It’s about connecting, not collecting

accept ignore

The debate about this decision is heating up once again.

In the past week, some new logs have been thrown on the fire of a longstanding debate: should LinkedIn users seek to connect with EVERYONE, or should they be more selective? The latest brouhaha started with a piece by well-respected personal-branding expert Dan Schwabel, “Why I Accept All LinkedIn Contact Requests.” Schwabel gave five reasons for recommending an “all aboard” approach, while conceding that “[t]here’s always a lot of criticism around this piece of advice.”

Well, there was more criticism to follow in the comments to Schwabel’s post. One example was this from Robby Slaughter: 

Let’s assume everyone used Mr. Schawbel’s approach to LinkedIn. If that were the case, it would cease to be a social network. It would become a list. We already have that list. It’s called the phone books. If a strategy depends on other people not adopting that same strategy in the long run, it’s an inadvisable strategy.

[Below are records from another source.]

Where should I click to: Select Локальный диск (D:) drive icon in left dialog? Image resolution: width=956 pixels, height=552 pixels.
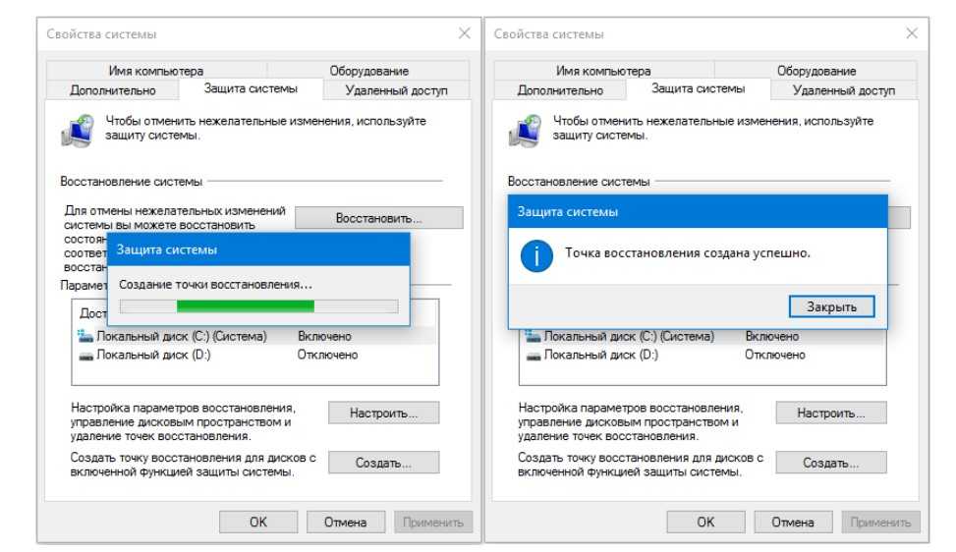[x=85, y=355]
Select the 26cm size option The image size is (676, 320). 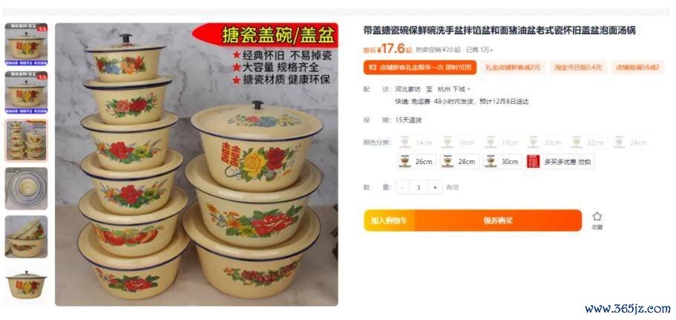coord(416,161)
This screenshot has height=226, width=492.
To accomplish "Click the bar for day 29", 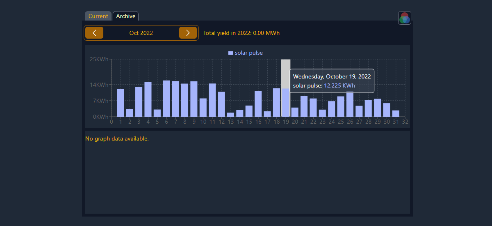I will point(377,108).
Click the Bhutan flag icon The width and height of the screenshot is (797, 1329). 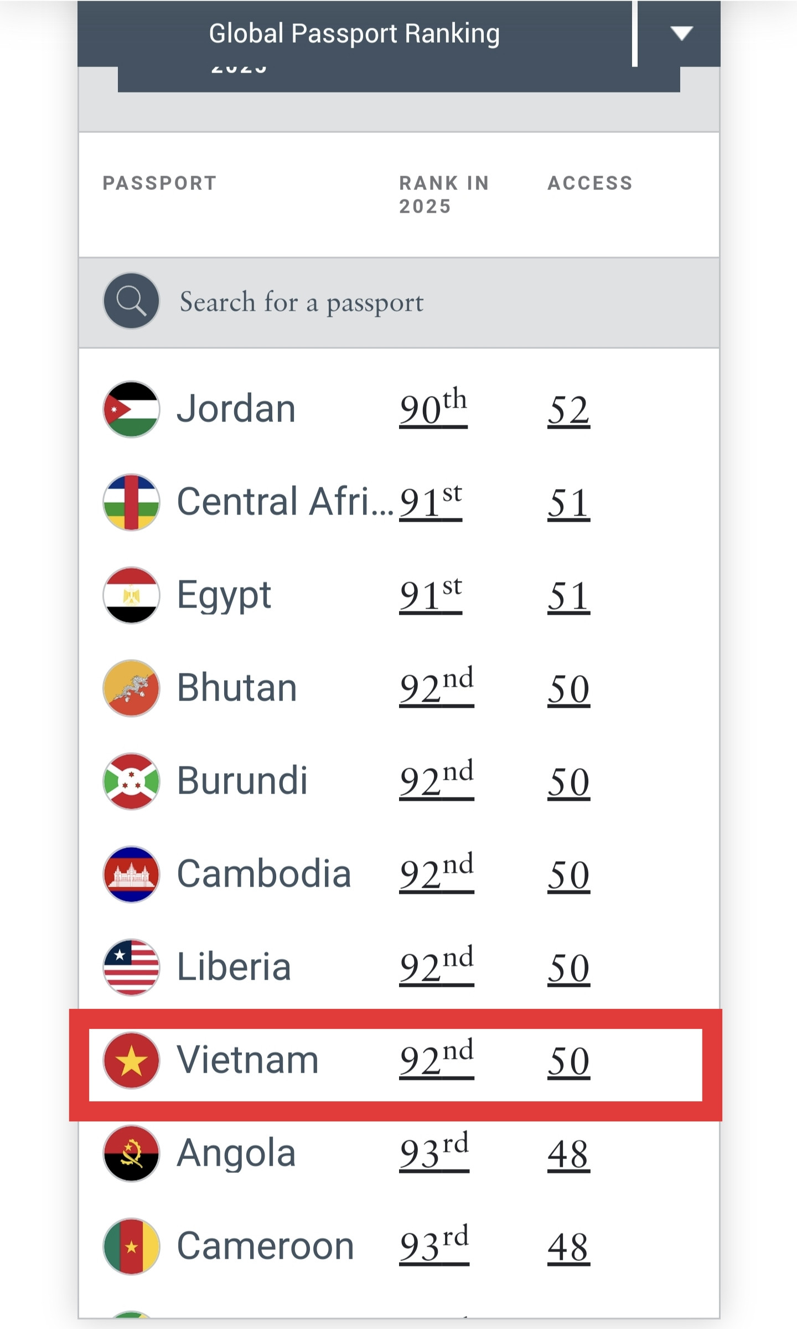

The argument didn’t end there. As Schwabel’s critics made their voices heard, other bloggers and commenters joined the conversation to defend his opinion. One notable voice was Doug Karr, who said this:

Folks… what the heck is the use of a social network that spans cities, states, countries, time zones and continents if you’re not using it? You really believe the best use of this incredible resource is simply to reproduce your offline network online?

Why don’t you just go pull out your old rolodex and call your high school buddies up to play Dungeons and Dragons?

Despite the fact I hate Dungeons & Dragons, Karr does make one good central argument: there are few absolutes in social media. The minute you say “only connect with those you know offline,” you’ll find an exception to the rule–just as you would if you said “you should connect with everyone.” However, I don’t think the issue is connecting with people you truly know offline vs only knowing online. You can build trust with those in the latter category. It’s more an issue of whether you seek to connect with only those you know–online or off–or if you include those you don’t know. And by those terms, my strong opinion is that there are a few good reasons to err on the side of being more selective when it comes to making connections on LinkedIn. Why?

1. Doing so is consistent with LinkedIn’s user agreement. This is perhaps the best argument against seeking to connect with a broad audience. As I mentioned in a post last week, connecting with those you don’t know can result in your LinkedIn account being restricted. This only affects the connections you seek to make of course, so how about your approach when deciding whether to accept connection requests? Read on.

2. Dunbar’s number affects all of us. I’ve written before about Dunbar’s number which posits that since time is finite, we can only maintain so many relationships before the quality of each of those individual relationships begins to suffer. In other words, in trying to reach everyone, you’re going to be much less available to anyone. My belief is that less is more, and–as I’ve also written before–this is even more true in today’s communication environment.

3. Being selective in making connection requests VASTLY improves your ability to get real value out of your network. One of my favorite things about LinkedIn is its ability to expose the interconnections within your network. By revealing who is connected to whom, I can understand the best opportunities to make new connections, when appropriate. If my first degree connections are people known to me, that is, I can leverage that relationship to access people I don’t yet know who may be a resource to me or I a resource to them. If my first degree connections are more tenuous, however, I may not get very far. (Here’s one example that shows the power of this approach, involving advanced search.)  While going right to the source–a new connection–may seem more efficient, it actually just muddies the water and gives the impression of mutual trust where none exists.

4. Doing so limits your exposure to spam/bots/etc. This has been mentioned by others, but it’s worth repeating. As Karr points out in his post, you can always delete people after you’ve connected with them should they prove to be spammers (or not people at all). However, this seems backwards to me. I’d prefer to use more discretion upfront and avoid any problems–especially given that some of the information you’re giving away on LinkedIn may be sensitive.

Now, everyone’s needs are a little different, and I know people who take a more expansive view on connections who nevertheless use LinkedIn effectively. Still, my advice remains the same: LinkedIn is about connecting with people, not simply a means for collecting people. Quality of connections, that is, beats quantity.